Ao pôr-se a corrigir a subparticipação histórica de militares, governo incorre em risco
Profissionais egressos das Forças Armadas têm tido preferência no preenchimento de postos de primeiro e segundo escalão do governo Jair Bolsonaro (PSL). Esse padrão, também caudatário do déficit de quadros qualificados no movimento que venceu a eleição em outubro, deve ser visto com reservas.
Os militares brasileiros, em especial os oficiais que alcançaram o topo da carreira após longa e variada trajetória de serviços públicos, qualificam-se para atuar em alguns setores da administração civil.

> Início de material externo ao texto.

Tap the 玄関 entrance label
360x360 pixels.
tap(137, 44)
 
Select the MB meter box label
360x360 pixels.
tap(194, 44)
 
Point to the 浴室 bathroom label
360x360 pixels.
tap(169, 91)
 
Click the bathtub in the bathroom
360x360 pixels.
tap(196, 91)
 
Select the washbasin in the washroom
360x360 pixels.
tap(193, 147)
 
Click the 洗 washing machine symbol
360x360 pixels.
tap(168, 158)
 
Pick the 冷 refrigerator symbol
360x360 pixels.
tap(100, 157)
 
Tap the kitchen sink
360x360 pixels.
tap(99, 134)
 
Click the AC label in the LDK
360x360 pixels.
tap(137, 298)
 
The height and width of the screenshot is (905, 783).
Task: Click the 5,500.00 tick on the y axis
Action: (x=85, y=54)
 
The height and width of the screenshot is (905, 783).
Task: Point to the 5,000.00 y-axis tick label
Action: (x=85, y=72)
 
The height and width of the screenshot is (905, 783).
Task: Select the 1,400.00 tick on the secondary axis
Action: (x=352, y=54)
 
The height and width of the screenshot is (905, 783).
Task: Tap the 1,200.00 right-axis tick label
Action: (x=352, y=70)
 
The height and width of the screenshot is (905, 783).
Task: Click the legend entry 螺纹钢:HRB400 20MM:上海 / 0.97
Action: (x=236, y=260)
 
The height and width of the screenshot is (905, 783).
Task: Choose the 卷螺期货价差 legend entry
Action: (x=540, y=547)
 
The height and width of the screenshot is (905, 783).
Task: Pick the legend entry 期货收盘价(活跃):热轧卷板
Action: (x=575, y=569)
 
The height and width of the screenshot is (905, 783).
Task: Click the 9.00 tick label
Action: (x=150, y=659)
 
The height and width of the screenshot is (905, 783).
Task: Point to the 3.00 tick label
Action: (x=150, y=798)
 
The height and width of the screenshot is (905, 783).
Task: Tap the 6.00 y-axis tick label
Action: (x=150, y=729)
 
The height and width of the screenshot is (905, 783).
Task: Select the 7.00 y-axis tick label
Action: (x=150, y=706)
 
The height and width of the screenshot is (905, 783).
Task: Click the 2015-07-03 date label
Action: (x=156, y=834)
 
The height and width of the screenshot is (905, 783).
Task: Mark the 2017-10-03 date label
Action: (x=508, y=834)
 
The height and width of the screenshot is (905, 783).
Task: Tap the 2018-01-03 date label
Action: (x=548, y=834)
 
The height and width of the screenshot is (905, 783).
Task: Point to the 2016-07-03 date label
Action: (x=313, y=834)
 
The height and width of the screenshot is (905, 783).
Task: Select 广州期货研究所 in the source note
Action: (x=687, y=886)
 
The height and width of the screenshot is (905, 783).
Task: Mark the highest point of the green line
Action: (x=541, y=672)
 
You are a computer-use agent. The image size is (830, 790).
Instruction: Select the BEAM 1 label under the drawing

Conheceram bem o território nacional e seus entraves logísticos, acumularam experiência na segurança urbana e desenvolveram habilidades para lidar institucionalmente com outros Poderes e corpos burocráticos. Com essas credenciais, é de lamentar que tenham atuado pouco nos ramos civis afins em gestões anteriores.
Ao pôr-se a corrigir a subparticipação histórica de militares, o governo Bolsonaro incorre no risco oposto, o de exagerar na dosagem.
Contam-se 21 áreas da administração com indicados oriundos do Exército, da Marinha ou da Aeronáutica. Há militares em setores de pouca relação com a formação precípua dos profissionais da defesa nacional, como a educação, o Banco Central, a Petrobras, a Caixa Econômica Federal e Itaipu.
A concentração de nomeações numa corporação reduz a diversidade de conhecimentos e experiências necessária para tocar com eficiência a máquina federal. Não apenas os valores positivos, mas também as idiossincrasias da caserna influenciarão decisões civis.
Pelo seu peso desproporcional na gestão, os militares poderão angariar privilégios injustos na repartição dos custos sociais da reforma da Previdência, por exemplo.
Com o passar do tempo, a percepção de que os quartéis se tornaram catapultas para cargos de destaque no governo —alguns deles movimentando vários bilhões de reais por ano— tende a solapar a barreira, vital na democracia, entre a política partidária, de um lado, e as Forças Armadas, do outro.
Esse contágio daninho, temido pelos comandantes militares de hoje, será muito difícil de evitar caso se prolongue participação tão extensa e profunda na gestão.
Embora o Executivo federal no Brasil agregue muitas atribuições cujo exercício deveria ser reservado ao melhor saber técnico, os postos de comando nos ministérios e no Palácio do Planalto têm altíssimo teor político. Arbitram demandas legítimas da sociedade que não podem ser todas atendidas.
Um critério representativo, portanto, deveria ser levado em conta na confecção do governo, mas Bolsonaro menosprezou esse aspecto neste início de mandato. A baixa conexão com o Legislativo e a diversidade regional e burocrática é uma aposta arriscada.